選ばせにやってきたポジションボール拾いこと日向翔陽が合流するトラブルもありつつ、鍛治君と発案者の穴原監督を交えて練習が進んでいく。
ここで百沢雄大に暗雲が立ち込める。2対2はいつも百沢を助けてくれるチームメイトがいない、つらく苦しい練習だった。
「俺は一体レベルいくつで」「レベルアップするにはあといくつ経験値が必要で」「コイツらは一体レベルいくつで」「2対2に推奨されるレベルはいくつで」「コイツらに勝つにはどんな技を覚えればいい?」
目の前にステータスはなく、できない事実が重くのしかかる。
苦しい。もう止まってしまいたい。そう思った瞬間からの、一歩。
現実はゲームのようにヒントを与えてはくれない。できない苦しさは挫折に繋がる。しかし百沢雄大には、日向翔陽が与えられた。
百沢は日向翔陽によってバレーの面白さに気付かされ、そしてできる喜びを与えられた。
月島のブロックのように、日向のレシーブのように、劇的でなくとも、百沢雄大がバレーにハマった瞬間だ。
ここから先、しばらく百沢雄大が出てくることはない。
しかしてその存在を感じないのかと言われれば、全くの否である。
まず真っ先に百沢の存在を感じるのは稲荷崎との戦いだろう。
一年生合宿で得た視野の広さを武器に、日向翔陽は強豪稲荷崎の連携と五大エース尾白アランからレシーブをもぎ取る。
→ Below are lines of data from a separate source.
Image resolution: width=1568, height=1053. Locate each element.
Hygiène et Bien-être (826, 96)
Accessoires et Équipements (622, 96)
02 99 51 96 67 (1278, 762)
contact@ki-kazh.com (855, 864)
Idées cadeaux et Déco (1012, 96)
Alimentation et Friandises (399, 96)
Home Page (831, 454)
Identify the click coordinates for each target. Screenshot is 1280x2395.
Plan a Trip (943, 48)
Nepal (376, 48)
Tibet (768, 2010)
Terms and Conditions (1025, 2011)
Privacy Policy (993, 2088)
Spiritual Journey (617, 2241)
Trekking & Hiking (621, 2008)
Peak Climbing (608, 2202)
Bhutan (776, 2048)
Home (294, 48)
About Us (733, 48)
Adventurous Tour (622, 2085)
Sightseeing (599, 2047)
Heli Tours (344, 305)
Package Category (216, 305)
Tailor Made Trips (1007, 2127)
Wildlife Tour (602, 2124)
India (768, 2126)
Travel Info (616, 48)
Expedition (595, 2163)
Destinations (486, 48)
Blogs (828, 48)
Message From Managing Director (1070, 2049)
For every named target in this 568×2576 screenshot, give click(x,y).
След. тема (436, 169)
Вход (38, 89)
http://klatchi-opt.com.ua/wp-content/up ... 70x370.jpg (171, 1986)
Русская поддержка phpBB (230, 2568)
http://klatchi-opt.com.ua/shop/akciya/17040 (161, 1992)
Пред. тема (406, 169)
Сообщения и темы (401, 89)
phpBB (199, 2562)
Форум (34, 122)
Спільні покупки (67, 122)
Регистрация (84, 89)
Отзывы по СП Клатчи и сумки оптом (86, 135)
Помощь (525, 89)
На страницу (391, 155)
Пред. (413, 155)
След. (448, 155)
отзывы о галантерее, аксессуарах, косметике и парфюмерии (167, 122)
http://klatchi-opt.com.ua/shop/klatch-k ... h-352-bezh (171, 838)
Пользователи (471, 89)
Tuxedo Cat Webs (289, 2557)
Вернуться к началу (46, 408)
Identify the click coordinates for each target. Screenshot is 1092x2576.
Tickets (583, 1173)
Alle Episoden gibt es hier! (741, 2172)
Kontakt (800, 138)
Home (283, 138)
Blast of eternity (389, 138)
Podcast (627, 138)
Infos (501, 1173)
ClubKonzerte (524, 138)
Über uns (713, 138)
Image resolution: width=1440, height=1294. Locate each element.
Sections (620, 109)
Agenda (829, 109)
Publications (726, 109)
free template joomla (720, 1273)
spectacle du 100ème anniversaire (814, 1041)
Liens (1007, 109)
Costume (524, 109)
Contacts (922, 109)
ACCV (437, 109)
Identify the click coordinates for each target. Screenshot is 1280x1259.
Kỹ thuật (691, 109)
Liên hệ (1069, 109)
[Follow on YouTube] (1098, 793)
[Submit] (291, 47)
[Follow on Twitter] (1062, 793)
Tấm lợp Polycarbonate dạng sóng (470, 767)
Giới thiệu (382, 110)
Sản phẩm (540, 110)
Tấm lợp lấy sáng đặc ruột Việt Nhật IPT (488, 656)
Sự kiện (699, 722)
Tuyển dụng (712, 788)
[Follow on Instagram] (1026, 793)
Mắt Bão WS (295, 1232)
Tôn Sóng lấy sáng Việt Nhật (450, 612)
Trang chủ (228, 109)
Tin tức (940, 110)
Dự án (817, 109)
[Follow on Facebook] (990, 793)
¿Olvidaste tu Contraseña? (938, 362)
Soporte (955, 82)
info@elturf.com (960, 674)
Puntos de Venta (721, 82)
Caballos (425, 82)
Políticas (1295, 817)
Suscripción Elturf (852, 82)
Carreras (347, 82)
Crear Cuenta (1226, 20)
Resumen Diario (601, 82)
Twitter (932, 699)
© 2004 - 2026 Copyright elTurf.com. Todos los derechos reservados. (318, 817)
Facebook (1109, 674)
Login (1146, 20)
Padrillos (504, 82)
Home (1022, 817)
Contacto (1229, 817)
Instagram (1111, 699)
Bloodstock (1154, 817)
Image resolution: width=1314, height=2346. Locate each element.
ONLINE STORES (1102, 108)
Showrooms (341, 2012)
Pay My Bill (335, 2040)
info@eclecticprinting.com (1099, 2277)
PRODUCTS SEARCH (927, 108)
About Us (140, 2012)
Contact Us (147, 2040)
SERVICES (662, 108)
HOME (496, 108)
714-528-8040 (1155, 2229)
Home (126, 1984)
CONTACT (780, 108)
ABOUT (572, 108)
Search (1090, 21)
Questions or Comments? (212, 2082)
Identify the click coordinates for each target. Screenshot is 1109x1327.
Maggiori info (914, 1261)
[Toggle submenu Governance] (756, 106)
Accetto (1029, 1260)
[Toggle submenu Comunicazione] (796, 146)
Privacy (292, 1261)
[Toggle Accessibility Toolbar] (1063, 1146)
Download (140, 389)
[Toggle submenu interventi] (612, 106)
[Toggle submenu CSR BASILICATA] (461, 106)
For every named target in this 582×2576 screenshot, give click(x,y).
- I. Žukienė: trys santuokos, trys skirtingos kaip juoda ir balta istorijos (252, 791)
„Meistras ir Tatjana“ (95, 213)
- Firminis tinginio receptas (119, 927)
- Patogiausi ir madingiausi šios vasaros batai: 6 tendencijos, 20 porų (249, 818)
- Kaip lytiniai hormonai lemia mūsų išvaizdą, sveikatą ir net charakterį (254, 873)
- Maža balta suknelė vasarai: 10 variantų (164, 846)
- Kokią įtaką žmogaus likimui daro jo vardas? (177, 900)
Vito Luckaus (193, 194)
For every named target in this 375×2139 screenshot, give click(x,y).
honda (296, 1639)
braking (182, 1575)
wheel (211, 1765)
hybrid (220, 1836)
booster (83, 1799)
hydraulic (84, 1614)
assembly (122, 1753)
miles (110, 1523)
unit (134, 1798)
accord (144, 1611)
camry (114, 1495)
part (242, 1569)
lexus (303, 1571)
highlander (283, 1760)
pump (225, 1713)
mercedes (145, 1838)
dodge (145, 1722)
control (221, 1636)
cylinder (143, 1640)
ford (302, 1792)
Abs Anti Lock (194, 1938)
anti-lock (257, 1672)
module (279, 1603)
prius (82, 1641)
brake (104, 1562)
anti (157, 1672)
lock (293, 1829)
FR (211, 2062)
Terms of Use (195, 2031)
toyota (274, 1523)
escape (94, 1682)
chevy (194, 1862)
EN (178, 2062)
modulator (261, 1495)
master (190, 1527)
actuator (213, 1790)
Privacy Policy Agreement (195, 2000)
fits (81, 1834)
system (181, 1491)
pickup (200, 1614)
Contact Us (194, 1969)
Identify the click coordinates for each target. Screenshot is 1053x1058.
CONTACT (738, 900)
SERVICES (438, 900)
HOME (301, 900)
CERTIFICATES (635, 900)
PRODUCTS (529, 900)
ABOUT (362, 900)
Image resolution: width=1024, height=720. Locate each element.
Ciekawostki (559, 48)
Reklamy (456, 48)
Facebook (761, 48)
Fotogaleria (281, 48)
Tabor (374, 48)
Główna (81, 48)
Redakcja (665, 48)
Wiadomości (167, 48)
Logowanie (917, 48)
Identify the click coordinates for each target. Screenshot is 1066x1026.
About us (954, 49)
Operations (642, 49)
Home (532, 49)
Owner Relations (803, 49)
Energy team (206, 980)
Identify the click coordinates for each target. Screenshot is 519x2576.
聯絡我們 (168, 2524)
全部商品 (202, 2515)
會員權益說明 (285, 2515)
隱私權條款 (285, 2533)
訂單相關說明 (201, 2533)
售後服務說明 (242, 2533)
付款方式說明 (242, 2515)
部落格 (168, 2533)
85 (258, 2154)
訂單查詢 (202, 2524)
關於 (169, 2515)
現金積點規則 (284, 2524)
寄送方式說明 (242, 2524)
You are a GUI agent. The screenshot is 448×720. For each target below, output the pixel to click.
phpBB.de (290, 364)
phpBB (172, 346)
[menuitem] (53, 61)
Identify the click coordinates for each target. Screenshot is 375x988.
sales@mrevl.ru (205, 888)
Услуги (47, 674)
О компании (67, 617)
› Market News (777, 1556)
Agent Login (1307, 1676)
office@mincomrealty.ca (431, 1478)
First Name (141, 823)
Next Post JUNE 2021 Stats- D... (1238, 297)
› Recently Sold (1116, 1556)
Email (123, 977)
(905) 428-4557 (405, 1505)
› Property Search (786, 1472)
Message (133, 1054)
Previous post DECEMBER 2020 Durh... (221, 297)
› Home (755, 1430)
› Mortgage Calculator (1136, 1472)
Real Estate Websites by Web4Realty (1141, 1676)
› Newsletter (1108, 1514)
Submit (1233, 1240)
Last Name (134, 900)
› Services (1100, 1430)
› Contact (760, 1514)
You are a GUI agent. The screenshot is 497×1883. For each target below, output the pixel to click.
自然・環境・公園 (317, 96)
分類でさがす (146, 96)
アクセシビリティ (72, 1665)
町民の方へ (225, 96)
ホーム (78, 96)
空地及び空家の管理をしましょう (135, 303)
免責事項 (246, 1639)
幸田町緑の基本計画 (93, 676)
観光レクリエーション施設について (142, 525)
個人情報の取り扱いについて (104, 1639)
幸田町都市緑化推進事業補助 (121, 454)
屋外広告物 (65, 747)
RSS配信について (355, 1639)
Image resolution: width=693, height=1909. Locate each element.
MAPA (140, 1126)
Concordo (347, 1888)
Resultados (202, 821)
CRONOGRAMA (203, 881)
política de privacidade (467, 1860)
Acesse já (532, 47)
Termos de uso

そして速攻の仕掛け合いになったこの試合で、誰しもが早さに囚われていた瞬間に"楽"をもたらした。
百沢が日向翔陽に与えられたように、日向翔陽もまた百沢によって加速する。いや、この場合は減速か。
百沢の存在は稲荷崎戦だけに留まらない。
続く準々決勝、破竹の勢いで名を上げる鴎台との一戦。超高校級のエース。現代の小さな巨人、星海光来擁する鴎台高校は全国でもトップレベルのブロックチームだ。そこには百沢に並ぶ203cmという体格を有した白馬芽生がいた。観戦する大将優が疑問を抱くほどの落ち着きで2mと対峙することができたのも、春高予選で百沢という壁と戦ったことがあったからに他ならない。日向翔陽のみならず、烏野高校全体のチームレベルをも引き上げていることが窺える。
次に百沢が登場するのはVリーグ編だ。
22歳になった百沢はDivision1のチーム大日本電鉄ウォリアーズのMBになっていた。なんということだ。一時は「バレーって単純っすね」などと言っていたあの百沢がバレーを職業にしているだけでなく、日本でもトップクラスのDivision1でプレイしているではないか。日向翔陽が与えた影響は計り知れない。この時登場するシーンでも日向翔陽を見て汗をかいている。今も刺激を受けている。どこまで成長するつもりだ。
最後に百沢はオリンピックの日本代表として現れた。
日本代表!??!??!??!?!
妖怪世代の二大巨頭、百沢と白馬の2m二枚、なんと心強いことか。
星海光来が「今日も活躍してくれよ巨神兵~」と言わんばかりの表情で背中を押す。世界、百沢を見てくれ。
ハイキューとは人生だ。
「ハイキューで人生に大切なことをいくつも学びました!」みたいな話ではない。ハイキューとはそれぞれの人生そのものなのだ。
主人公 日向翔陽の視点から描かれたハイキューには、その恵まれた体躯からプレイを始め、バレーにハマり、国の代表を務めるまでに成長した百沢雄大という男の人生が隠されていた。いや、デカすぎて隠れてないぞ。